Postural Restoration™️

Posture is a common issue that people seek help from their physiotherapist, massage therapist or chiropractor for, and some of the most common complaints are things like:

  • My right shoulder muscles are always tight
  • There's this spot on my left shoulder blade
  • It hurts to turn my head 
  • Stretching my neck is tight/clicky
  • I get a click/crunch when I move my shoulder blades
  • My lower back hurts
  • I'm always cracking my neck
  • I get a headache at the end of the day
  • I feel tight in the base of my skull
  • Sitting makes my back hurt
  • I feel like I'm off balance
  • I'm tired all the time
  • My back, shoulders and neck won't let go
  • and the list goes on...

Why is it that people have such a common list of complaints about how their posture causes pain? For the very simple reason that holding ourselves upright against the constant force of gravity is hard. Gravity is a constant force pulling down on us, and when we don't feel 100% safe in the way they we resist it, our body lets us know by making it painful.

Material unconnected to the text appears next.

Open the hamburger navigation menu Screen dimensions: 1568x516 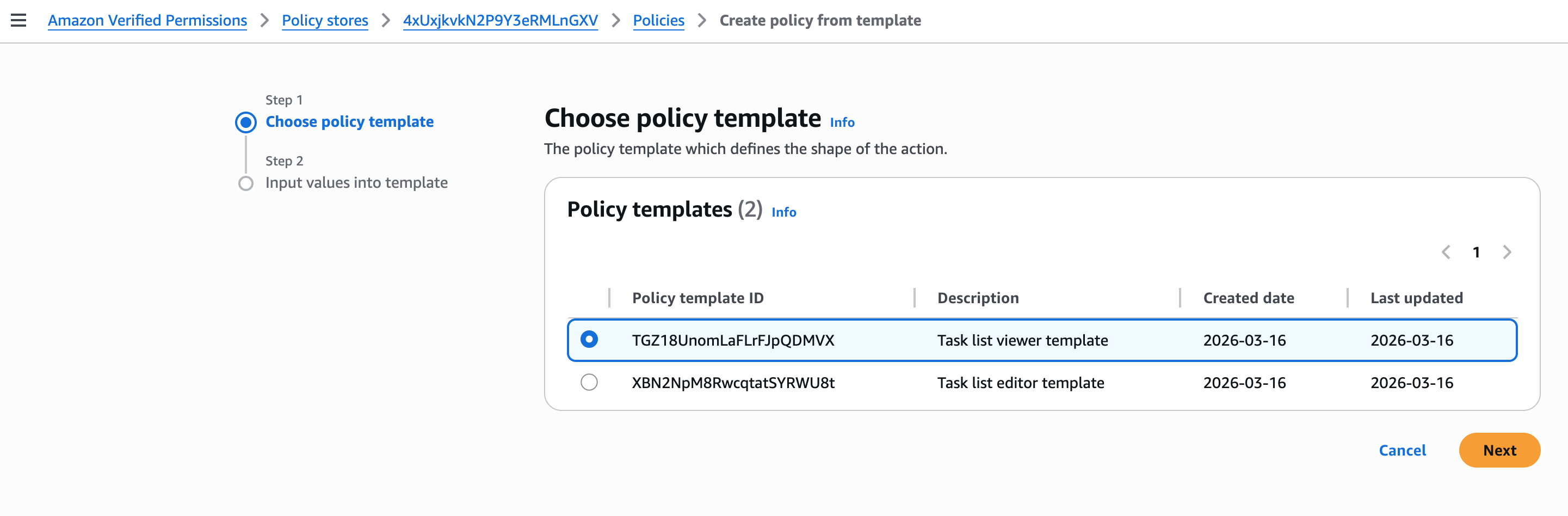[19, 20]
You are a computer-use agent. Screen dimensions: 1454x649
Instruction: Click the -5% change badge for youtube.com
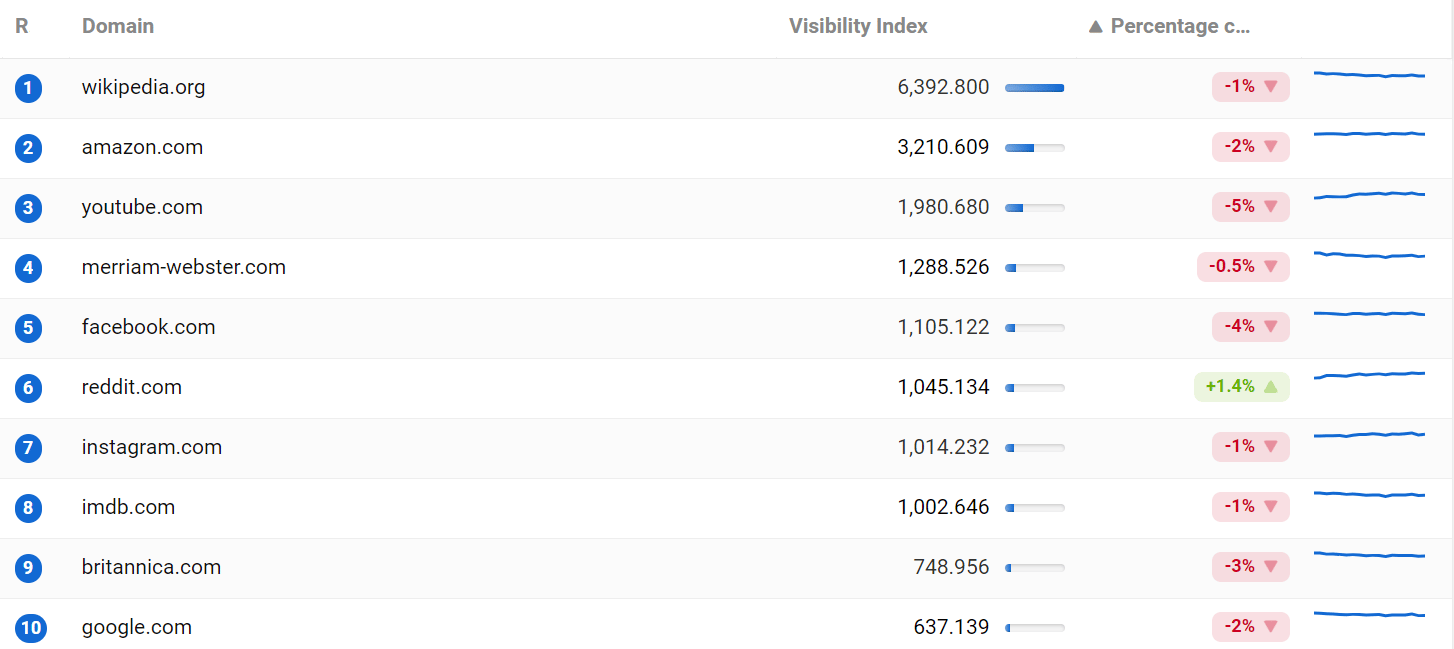coord(1250,207)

Now, some therapists hold a belief that there is no actual proven link between posture and pain and citing studies they think show no connection (we'll come back to this study later). Yet anyone who's had to sit in a chair for an extended period of time will tell you their personal experience of the link between posture and discomfort.

See, the dirty little secret is this: There isn't just one posture. There's two. As bipedal animals, humans have two basic ways to organise ourselves against gravity: over our left leg and over our right leg. There's always two. Every second that we're standing up we're either subtly bouncing our weight from right to left foot, or not-so-subtly shifting our weight as we put one step in front of the other. So we have a left-oriented set of postural muscles and a right-oriented set - a left-posture and a right-posture, and these muscles work in alternating shifts to give each other a break from the demanding job of resisting gravity. Or, at least they should.

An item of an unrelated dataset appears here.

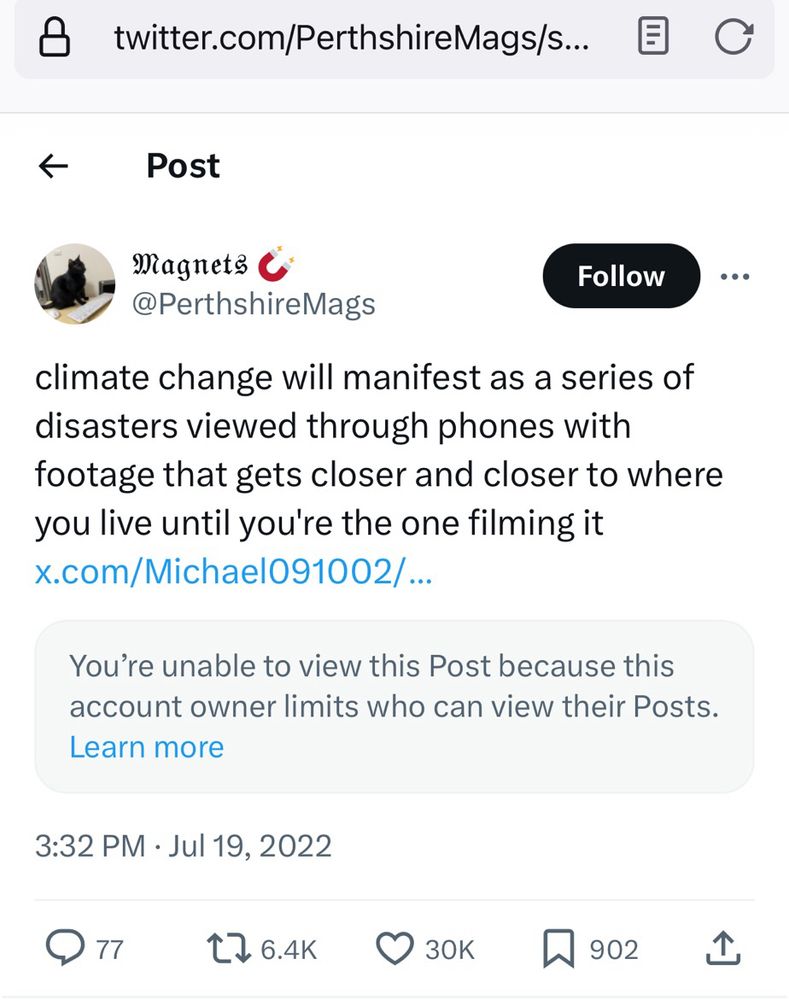
Task: Open the Learn more link
Action: (x=146, y=747)
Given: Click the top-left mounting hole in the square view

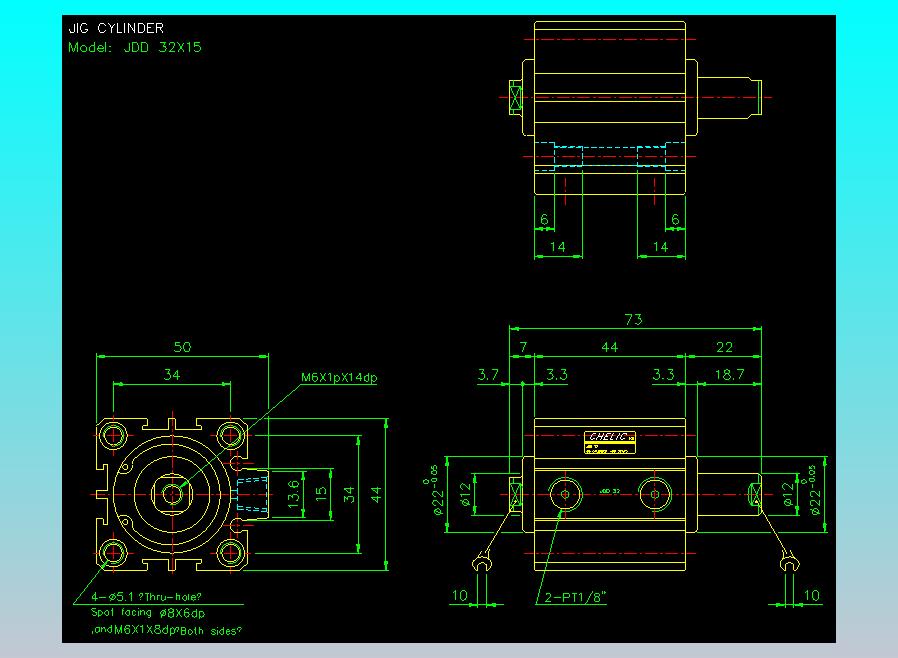Looking at the screenshot, I should click(x=114, y=436).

Here's where the problem tends to lie. Humans aren't symmetrical. Different organs are sitting in different places in the abdomen. The liver is on the right, stomach on the left, the intestines are spiralled. Inside the ribcage it's not symmetrical either: the heart mostly sits on the left side, while we have two lobes of the lung on the left and three on the right. All of that (plus a bunch more we might talk about another day) mean that regardless of right- or left-handedness humans have a strong preference for using the right leg for support. This means using the right-side postural muscles all the time. Which also means the left-side postural muscles have forgotten how to do their job.

So, let's talk about this study again. The one that finds 'no link' between pain and posture. Actually it finds no link between lumbar lordotic angle (the 'curviness' of the lower back) between people complaining of lower back pain and people without lower back pain. What it does find is several strong links implying people with lower back pain have less motion bending to the right than a group without pain. That sounds like this group is stuck in their right-sided posture and can't get out of it. And they have less range because they're already halfway to the edge when they're just standing still.

Okay, so what does this mean really for all of us that are spending our days sitting or standing in discomfort and wanting to do something about it? It means that restoring your posture - fixing your posture - means re-awakening your other side. If you reclaim your body's ability to shift into the left side, you can finally give those right-sided postural muscles the break they've been crying out for and start them working shifts on holding you upright.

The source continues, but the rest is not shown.